Si le frère de Benjamin semble lui plus ouvert, sa tolérance de façade est mise à rude épreuve: on devine que son adhésion n’a pas été immédiate, mais surtout, il révèle un fond d’incompréhension au moment d’apprendre le désir d’enfant du couple. Si cette séquence souffre de dialogues manquants un peu de naturel, l’idée motrice militante est saluable. Par extension, ce membre de la famille de Benjamin synthétise également les réactions détestables de l’entourage du héros. Ses amis lui ferment les portes dès lors qu’ils apprennent sa transidentité, et la mise en accusation de notre monde est présente, même si parfois un peu trop soulignée. Il n’y a de secours nulle part, Benjamin et Aude sont seuls.
Une histoire de contexte
Ce que A Good Man nous communique ouvertement par le dialogue, il réussit également à l’appuyer par le contexte dans lequel il plonge ses personnages. Ainsi, le métier de Benjamin, infirmier, permet de tisser un peu plus sa personnalité. Sa douceur, sa bienveillance, mais aussi son abnégation et son courage se révèlent également dans les séquences qui l’unissent à ses patients. Des instants intimes, au cours desquels le jeune homme est confronté à l’histoire profonde de ceux qu’ils soignent. Marie-Castille Mention-Schaar lui permet d’échanger avec des anciens, étalant souvent une définition de l’amour marquée par le temps, et pourtant en adéquation avec le couple qu’il forme avec Aude. La cinéaste caresse ici des instants intimes, qui font échos à son cinéma que nous avions déjà éprouvé dans Le ciel attendra.
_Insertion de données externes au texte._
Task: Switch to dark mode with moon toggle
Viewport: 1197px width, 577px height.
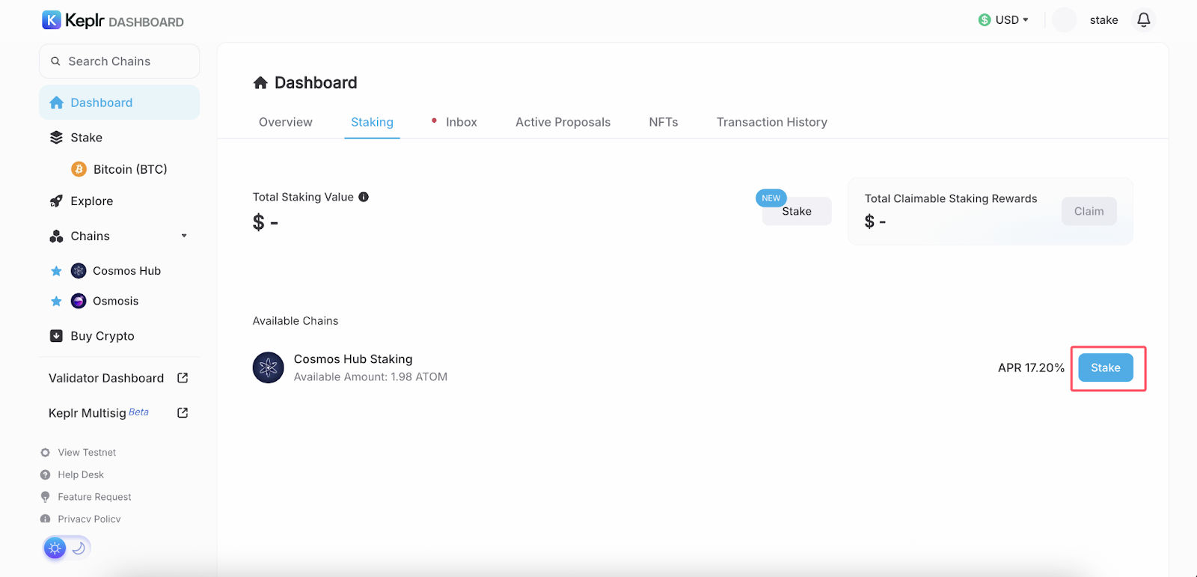Action: pos(79,548)
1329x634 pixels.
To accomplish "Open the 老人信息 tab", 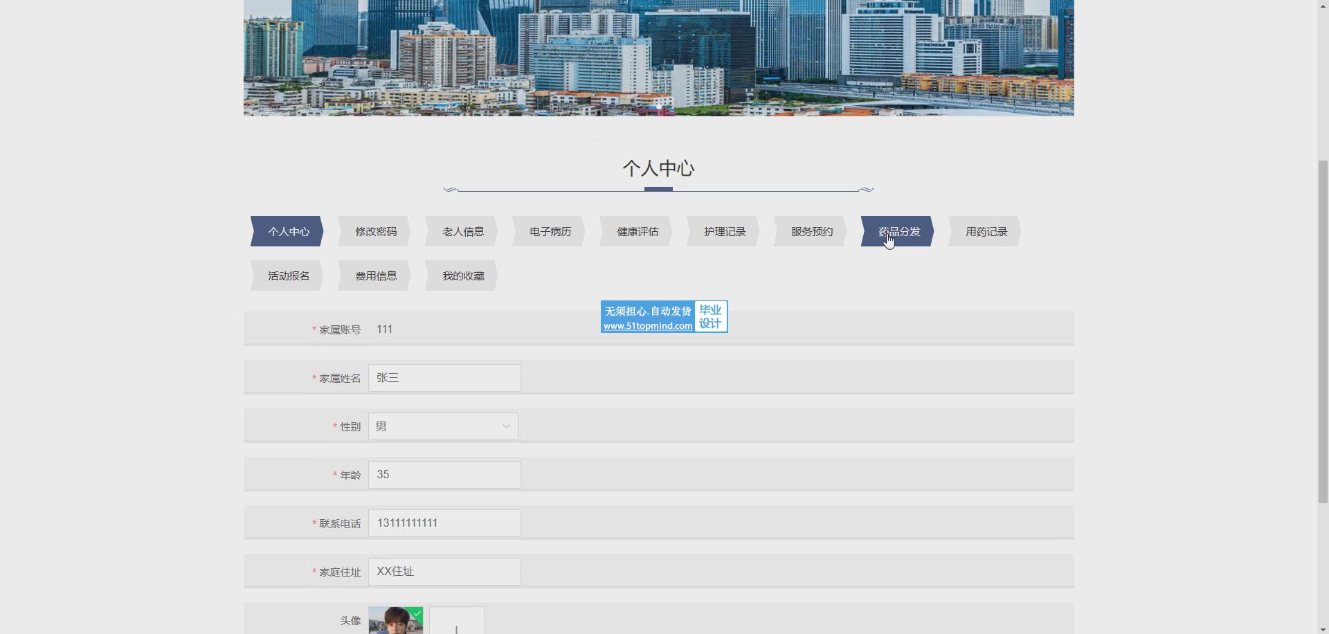I will pyautogui.click(x=462, y=231).
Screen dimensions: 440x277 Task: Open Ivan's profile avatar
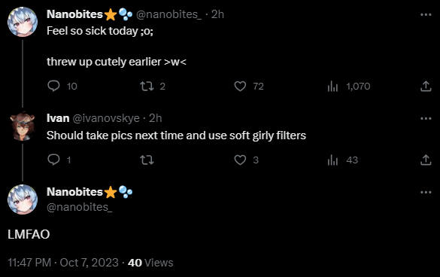pos(23,126)
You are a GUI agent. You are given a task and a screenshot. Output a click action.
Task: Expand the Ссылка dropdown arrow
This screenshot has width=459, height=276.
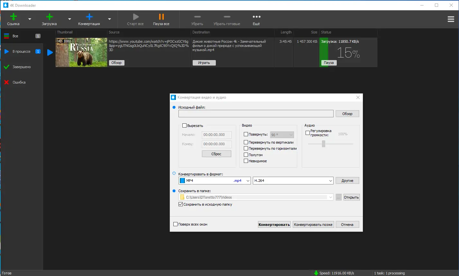30,19
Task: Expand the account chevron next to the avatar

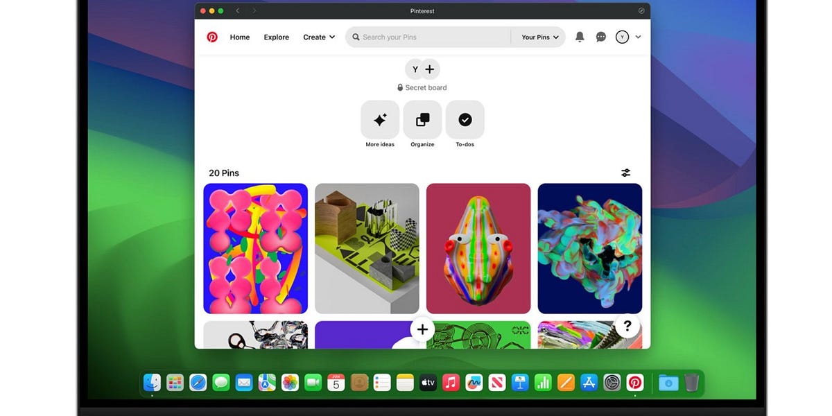Action: click(x=638, y=37)
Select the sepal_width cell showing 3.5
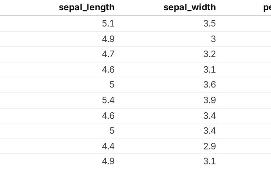This screenshot has width=271, height=169. coord(210,24)
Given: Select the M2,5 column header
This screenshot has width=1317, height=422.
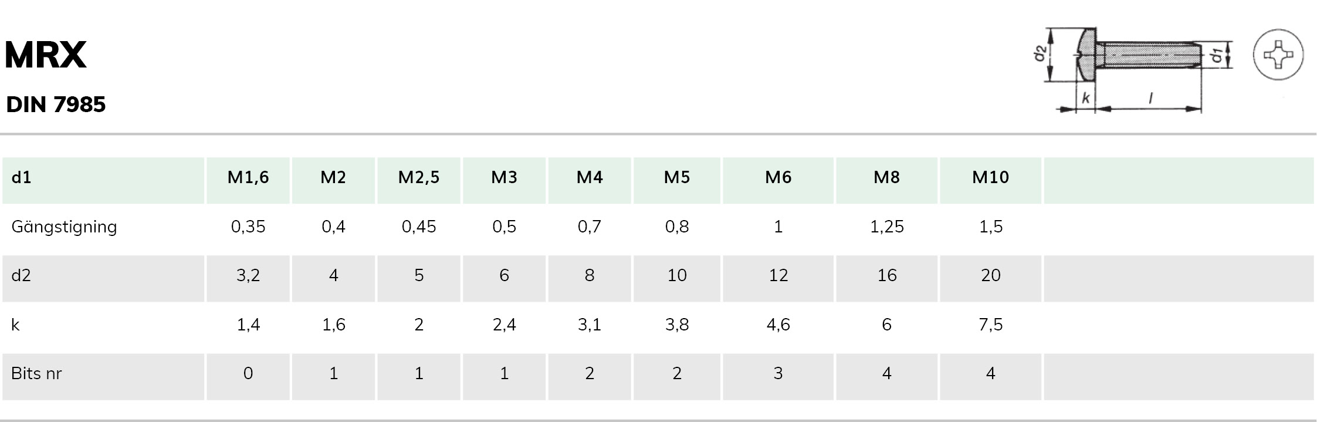Looking at the screenshot, I should [419, 177].
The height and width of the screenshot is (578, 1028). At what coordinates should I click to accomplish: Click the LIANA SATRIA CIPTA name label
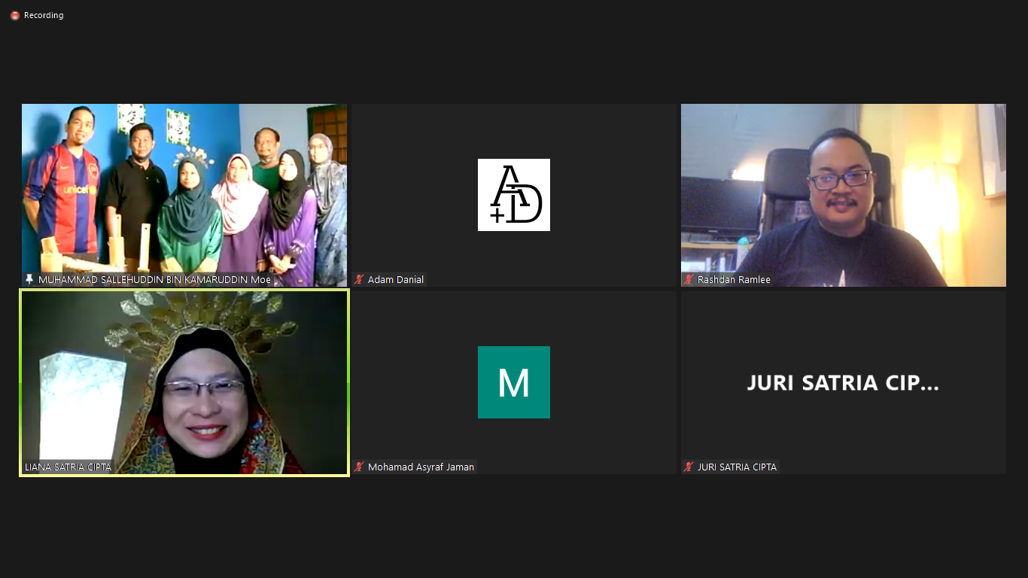[x=68, y=467]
Le positionnement géographique de l’œuvre apparaît également mûrement réfléchi. La sauvagerie de la nature bretonne permet à la cinéaste de trouver du rebond dans sa mise en scène: c’est souvent que le couple au centre de l’intrigue y est confronté visuellement, et la solitude y est exposée. À plus fortes raison, Aude et Benjamin sont venus ici pour vivre ouvertement leur amour, sans que personne ne sache la transidentité du protagoniste principal de l’intrigue. Marie-Castille Mention-Schaar décrit en interview le village comme un espace dans lequel le duo peut exister. Tout le dilemme du film réside clairement dans l’explosion de ce cocon au moment où la grossesse se fait visible. Une idée qui est d’ailleurs visuellement présente, lorsqu’un artiste de rue manipule des bulles de savon, vouée à éclater.
A Good Man est édité par Pyramide Video et disponible chez Potemkine.
Avec A Good Man, Marie-Castille Mention-Schaar propose un film militant, qui fait voler en éclats les tabous et qui nous propulse au plus proche de ses personnages, avec une forme de douceur saluable, même si certains élans se font parfois trop écrits.